Assumindo não ter “um programa pastoral escrito, nem decisões previamente tomadas” para a diocese da qual tomará posse no dia 26 de outubro, o até agora bispo auxiliar de Lisboa, escreveu ter “na memória do coração, muitas das palavras do Papa Francisco” escutadas na “primeira semana do passado mês de agosto e tantas outras que o Papa não se cansa de repetir”, começando pela defesa de que “a Igreja é de todos e para todos — todos, todos, todos”.

“Que nunca olhemos para ninguém de cima para baixo, a não ser para ajudarmos a levantar quem está caído; que sejamos capazes de correr riscos e corajosos a denunciar a pobreza, a injustiça, a mentira e tudo o que nos diminui enquanto humanidade; que lutemos por agir no concreto e estar próximos dos mais frágeis, dos doentes, dos idosos, dos presos, dos desempregados, dos migrantes e dos refugiados; que sejamos determinados na tolerância zero a qualquer forma de abuso sobre menores e adultos vulneráveis”, foram outras ideias defendidas pelo Papa Francisco e que Américo Aguiar inscreveu na sua saudação aos diocesanos de Setúbal.

No texto, o futuro cardeal agradeceu ainda o “trabalho, empenho e dedicação de cada um em prol do bem comum, da dignidade da pessoa humana, da caridade e da subsidiariedade” e prestou uma “homenagem de sincera gratidão e grande respeito” ao patriarca emérito de Lisboa, Manuel Clemente, de quem foi auxiliar no Patriarcado e com quem trabalhara na diocese do Porto.

Sublinhando que quer seguir o “caminho de entrega, de fidelidade, de capacidade de levar o anúncio do evangelho, acreditando de corpo e alma que a justiça e a paz são fruto da ação de Deus, sempre que os homens e mulheres de boa vontade assim o permitem”, Américo Aguiar escreveu ainda que “as promessas cumprem-se, mais do que se fazem”.

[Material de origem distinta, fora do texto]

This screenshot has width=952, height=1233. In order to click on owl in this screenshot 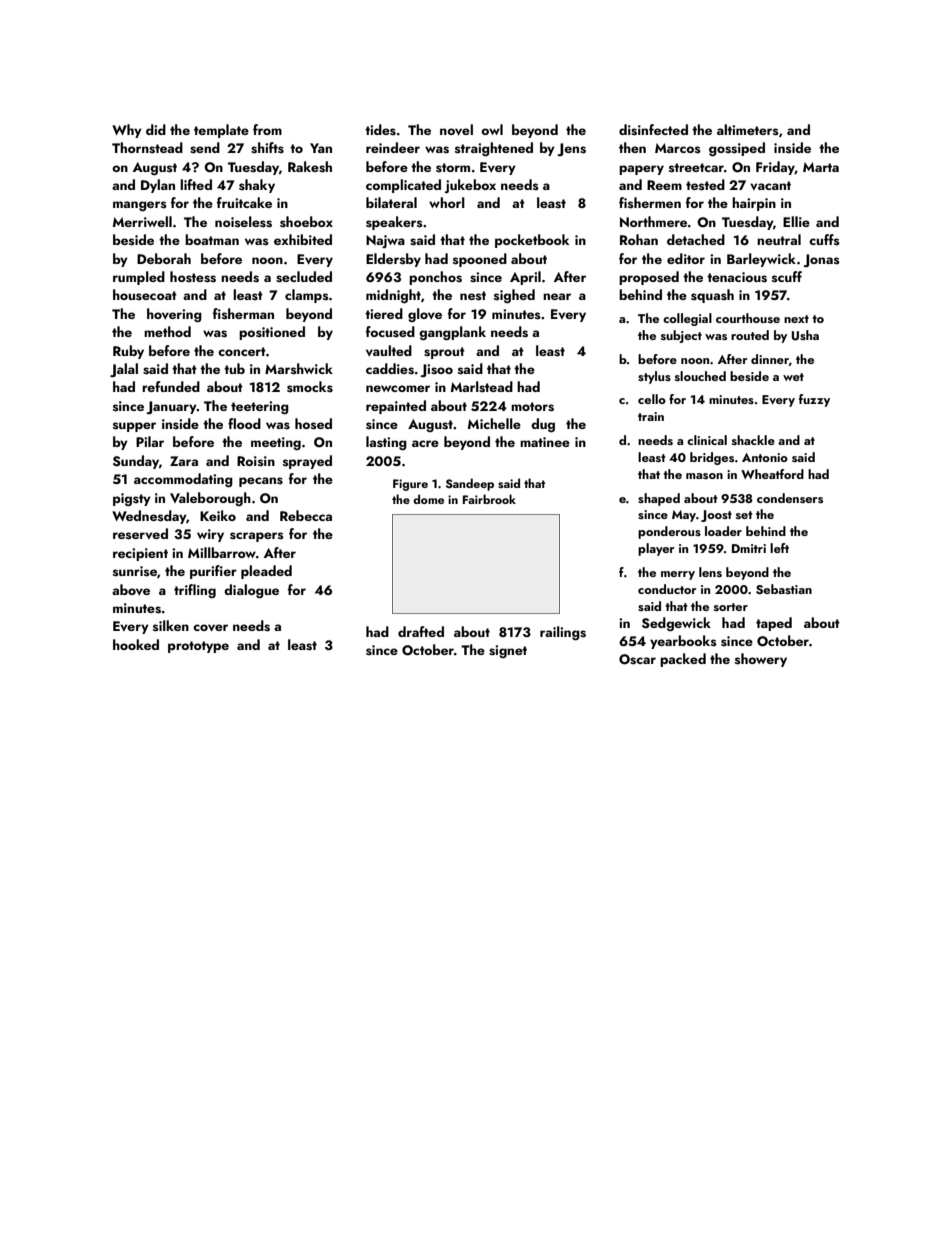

“No dia de hoje, não me sinto capaz de grandes promessas, mas comprometo-me a cumprir a sugestão que o Papa Francisco nos deixou numa das suas intervenções durante a visita ao Bairro da Serafina em Lisboa: ‘Continuai para diante e não desanimeis! E se desanimares, bebei um copo de água e segui para a frente!’”, acrescentou o novo bispo de Setúbal.

O principal rosto da organização da Jornada Mundial da Juventude Lisboa 2023, que se realizou na capital portuguesa no início de agosto, lembrou ainda as palavras do Papa aos jovens, exortando-os a terem “a coragem de substituir os medos pelos sonhos”, não sendo “administradores de medos, mas empreendedores de sonhos”.